It’s been a while since I took my probability & statistic course. So why not review them and be ready for some more difficult courses?

Most of the definitions are copy-pasted from Wiki or some other reference resources. I only add some properties and comments

Probability space

In probability theory, a probability space or a probability triple $(\Omega ,{\mathcal {F}},P)$ is a mathematical construct that provides a formal model of a random process or “experiment”.

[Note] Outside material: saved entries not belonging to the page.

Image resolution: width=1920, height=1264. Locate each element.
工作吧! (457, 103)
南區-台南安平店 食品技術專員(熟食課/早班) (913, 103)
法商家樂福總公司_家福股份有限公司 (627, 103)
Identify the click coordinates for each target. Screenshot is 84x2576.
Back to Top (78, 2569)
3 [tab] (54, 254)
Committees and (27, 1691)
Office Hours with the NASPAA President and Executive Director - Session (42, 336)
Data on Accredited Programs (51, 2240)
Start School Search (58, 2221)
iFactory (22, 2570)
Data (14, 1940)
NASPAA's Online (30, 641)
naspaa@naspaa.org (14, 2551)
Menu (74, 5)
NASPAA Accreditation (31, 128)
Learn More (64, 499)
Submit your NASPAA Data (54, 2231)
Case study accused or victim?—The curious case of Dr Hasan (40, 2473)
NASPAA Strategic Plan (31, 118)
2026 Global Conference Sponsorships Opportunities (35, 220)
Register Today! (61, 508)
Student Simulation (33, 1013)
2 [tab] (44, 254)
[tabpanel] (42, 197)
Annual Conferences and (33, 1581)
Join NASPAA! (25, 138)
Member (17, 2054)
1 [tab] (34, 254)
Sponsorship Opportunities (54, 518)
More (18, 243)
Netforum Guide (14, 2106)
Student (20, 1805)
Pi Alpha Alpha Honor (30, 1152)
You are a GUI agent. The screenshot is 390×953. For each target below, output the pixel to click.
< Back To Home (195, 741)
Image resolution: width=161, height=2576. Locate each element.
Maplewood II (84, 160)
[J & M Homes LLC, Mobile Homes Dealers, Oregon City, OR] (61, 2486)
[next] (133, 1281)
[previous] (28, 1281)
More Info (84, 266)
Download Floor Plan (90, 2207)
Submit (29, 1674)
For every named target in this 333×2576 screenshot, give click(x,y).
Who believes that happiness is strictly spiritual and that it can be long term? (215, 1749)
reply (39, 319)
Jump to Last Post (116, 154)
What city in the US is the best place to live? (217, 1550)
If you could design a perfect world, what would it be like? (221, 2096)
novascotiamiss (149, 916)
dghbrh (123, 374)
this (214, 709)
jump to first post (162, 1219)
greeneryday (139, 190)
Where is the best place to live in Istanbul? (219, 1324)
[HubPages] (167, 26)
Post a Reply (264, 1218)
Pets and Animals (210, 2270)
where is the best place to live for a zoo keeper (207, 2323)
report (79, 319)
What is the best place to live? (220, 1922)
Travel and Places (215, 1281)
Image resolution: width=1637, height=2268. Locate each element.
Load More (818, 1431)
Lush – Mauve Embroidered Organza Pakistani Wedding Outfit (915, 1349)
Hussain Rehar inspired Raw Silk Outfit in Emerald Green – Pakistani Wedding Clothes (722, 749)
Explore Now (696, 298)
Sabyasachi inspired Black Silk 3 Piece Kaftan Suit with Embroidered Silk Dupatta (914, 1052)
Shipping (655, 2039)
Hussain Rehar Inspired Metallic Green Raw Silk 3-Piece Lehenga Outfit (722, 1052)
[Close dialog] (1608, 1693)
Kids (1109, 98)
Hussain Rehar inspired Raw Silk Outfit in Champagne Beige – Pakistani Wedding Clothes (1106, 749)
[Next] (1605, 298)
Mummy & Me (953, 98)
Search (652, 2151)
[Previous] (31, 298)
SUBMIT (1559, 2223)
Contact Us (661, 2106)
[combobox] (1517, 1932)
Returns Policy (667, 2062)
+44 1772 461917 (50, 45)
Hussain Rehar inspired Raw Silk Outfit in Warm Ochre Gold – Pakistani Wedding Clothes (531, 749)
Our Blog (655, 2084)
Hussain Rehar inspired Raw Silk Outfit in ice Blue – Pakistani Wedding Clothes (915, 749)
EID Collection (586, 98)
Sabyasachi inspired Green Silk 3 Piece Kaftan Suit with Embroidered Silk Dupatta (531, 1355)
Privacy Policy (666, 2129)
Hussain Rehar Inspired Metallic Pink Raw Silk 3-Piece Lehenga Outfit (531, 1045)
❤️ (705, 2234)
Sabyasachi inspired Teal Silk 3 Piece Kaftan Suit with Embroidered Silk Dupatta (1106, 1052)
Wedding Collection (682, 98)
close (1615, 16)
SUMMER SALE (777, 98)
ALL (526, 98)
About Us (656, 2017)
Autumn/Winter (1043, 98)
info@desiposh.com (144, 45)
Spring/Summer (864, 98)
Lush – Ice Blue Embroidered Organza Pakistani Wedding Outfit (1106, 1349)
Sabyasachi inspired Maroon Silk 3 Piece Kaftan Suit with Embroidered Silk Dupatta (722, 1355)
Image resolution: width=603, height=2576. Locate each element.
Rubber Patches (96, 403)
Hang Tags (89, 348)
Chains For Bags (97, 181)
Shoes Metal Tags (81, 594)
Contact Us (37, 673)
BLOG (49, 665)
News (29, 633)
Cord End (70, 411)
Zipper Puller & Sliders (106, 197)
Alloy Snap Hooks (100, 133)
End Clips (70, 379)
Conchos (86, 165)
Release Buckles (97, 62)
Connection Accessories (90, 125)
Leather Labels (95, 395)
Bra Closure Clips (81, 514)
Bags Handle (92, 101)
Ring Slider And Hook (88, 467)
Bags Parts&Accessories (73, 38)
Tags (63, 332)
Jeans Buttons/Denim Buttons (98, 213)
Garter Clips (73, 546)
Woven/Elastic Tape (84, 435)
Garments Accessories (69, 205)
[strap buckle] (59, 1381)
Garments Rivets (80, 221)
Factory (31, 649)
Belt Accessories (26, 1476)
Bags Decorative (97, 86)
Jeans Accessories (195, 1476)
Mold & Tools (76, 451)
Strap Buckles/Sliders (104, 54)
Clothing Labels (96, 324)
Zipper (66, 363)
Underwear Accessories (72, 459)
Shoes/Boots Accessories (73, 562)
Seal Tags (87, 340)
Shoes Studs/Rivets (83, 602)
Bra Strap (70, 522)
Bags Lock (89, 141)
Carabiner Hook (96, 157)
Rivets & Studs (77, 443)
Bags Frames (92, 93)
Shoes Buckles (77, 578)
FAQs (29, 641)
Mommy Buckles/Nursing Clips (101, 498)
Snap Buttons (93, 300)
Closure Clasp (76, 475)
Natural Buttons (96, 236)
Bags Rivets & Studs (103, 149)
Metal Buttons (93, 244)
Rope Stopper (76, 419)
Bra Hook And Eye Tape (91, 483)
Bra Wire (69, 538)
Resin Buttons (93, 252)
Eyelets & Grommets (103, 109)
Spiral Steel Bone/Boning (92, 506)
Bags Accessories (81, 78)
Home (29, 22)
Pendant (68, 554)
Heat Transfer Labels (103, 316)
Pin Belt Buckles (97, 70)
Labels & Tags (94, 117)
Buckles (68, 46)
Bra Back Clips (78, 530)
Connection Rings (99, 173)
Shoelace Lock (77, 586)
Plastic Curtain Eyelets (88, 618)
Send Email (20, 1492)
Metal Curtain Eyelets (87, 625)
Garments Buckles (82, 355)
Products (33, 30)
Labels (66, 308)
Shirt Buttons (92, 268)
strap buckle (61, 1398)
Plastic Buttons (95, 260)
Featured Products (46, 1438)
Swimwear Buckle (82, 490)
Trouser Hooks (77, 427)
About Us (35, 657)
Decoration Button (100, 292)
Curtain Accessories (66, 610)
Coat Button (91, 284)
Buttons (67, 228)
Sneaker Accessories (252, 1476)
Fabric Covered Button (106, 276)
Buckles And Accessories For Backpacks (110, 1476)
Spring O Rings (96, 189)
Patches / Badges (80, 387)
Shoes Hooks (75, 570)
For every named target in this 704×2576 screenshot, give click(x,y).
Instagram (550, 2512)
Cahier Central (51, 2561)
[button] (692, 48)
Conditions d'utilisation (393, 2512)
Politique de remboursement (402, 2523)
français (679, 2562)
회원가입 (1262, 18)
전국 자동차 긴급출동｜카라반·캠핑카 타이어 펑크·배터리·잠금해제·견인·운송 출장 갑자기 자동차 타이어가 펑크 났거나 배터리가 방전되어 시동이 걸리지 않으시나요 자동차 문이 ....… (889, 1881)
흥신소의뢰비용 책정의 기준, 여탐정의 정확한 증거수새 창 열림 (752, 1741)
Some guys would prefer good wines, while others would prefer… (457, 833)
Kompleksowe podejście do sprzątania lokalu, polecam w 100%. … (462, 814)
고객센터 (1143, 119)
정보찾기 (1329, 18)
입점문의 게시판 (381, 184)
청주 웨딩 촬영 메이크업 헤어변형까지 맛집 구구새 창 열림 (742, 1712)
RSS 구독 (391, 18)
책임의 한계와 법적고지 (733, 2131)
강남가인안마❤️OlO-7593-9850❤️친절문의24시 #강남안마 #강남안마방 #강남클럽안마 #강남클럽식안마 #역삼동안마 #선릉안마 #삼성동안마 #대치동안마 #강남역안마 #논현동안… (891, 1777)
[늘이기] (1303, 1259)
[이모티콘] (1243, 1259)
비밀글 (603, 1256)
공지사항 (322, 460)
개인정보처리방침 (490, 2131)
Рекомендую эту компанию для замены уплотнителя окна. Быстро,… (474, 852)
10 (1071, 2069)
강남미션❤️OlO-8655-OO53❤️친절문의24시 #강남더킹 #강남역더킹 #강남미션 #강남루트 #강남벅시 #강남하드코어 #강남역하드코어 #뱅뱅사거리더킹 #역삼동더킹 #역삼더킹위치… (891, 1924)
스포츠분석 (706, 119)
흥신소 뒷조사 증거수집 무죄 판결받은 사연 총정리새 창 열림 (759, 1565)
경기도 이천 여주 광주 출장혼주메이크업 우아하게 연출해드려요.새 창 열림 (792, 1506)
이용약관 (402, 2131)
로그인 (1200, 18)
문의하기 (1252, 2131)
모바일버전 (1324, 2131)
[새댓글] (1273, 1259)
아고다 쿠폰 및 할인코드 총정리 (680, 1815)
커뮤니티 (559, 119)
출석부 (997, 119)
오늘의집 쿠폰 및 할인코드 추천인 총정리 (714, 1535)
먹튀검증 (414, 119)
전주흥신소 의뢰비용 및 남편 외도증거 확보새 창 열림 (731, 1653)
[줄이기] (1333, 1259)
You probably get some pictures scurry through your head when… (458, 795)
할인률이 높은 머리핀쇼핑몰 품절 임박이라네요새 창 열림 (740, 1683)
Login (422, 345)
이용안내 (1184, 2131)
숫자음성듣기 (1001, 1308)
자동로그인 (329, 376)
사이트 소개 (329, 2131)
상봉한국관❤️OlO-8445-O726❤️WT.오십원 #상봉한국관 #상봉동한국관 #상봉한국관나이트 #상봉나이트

A probability space consists of three elements:

  • A sample space, $\Omega$, which is the set of all possible outcomes.
  • An event space, which is a set of events ${\mathcal {F}}$, an event being a set of outcomes in the sample space.
  • A probability function, which assigns each event in the event space a probability, which is a number between 0 and 1. $$P(\Omega)=1$$ $$P(A^C)=1-P(A)$$

Random Variable

A random variable is a function $X:\Omega\rightarrow S$ satisfying certain technical conditions.

It is a mapping or a function from possible outcomes in a sample space to a measurable space, often the real numbers.

For example, toss a coin. Sample space is ${\text{Heads},\text{Tail}}$, and $X$ can be 1 for heads and 0 for tails.

Representation of Distributions

In probability theory and statistics, a probability distribution is the mathematical function that gives the probabilities of occurrence of different possible outcomes for an experiment.

For instance, if X is used to denote the outcome of a coin toss (“the experiment”), then the probability distribution of X would take the value 0.5 (1 in 2 or 1/2) for X = heads, and 0.5 for X = tails (assuming that the coin is fair).

Let’s look at how we describe the distribution. Consider a $P(X\in E)$ where $E$ is a nice set.

For continuous random variables, we have probability density function $rho$ (PDF). $$P(X\in E) = \int_E \rho_X(x) dx$$

For discrete random variables, we have probability mass function $F_X$ (PMF). $$P(X\in E)=\sum_{x \in E} F_X(x)$$

For both types of RVs, we have CDF, the cumulative distribution function $F_X$. It gives $F_X(x)=P(X\leq x).$

Joint Distribution

Computing the expectation of functions of a random vector.

LLN, Law of Large Numbers

In probability theory, the law of large numbers (LLN) is a theorem that describes the result of performing the same experiment a large number of times. According to the law, the average of the results obtained from a large number of trials should be close to the expected value and tends to become closer to the expected value as more trials are performed.


CLT, Central Limit Theorem

In probability theory, the central limit theorem (CLT) establishes that, in many situations, when independent random variables are summed up, their properly normalized sum tends toward a normal distribution even if the original variables themselves are not normally distributed.

If ${\textstyle X_{1},X_{2},\dots ,X_{n},\dots }$ are random samples drawn from a population with overall mean ${\textstyle \mu }$ and finite variance ${\textstyle \sigma ^{2}}$, and if ${\textstyle {\bar {X}}_{n}}$ is the sample mean of the first ${\textstyle n}$ samples, then the limiting form of the distribution, ${\textstyle Z=\lim _{n\to \infty }{\left({\frac {{\bar {X}}_{n}-\mu }{\sigma _{\bar {X}}}}\right)}}$, with ${\displaystyle \sigma _{\bar {X}}=\sigma /{\sqrt {n}}}$, is a standard normal distribution.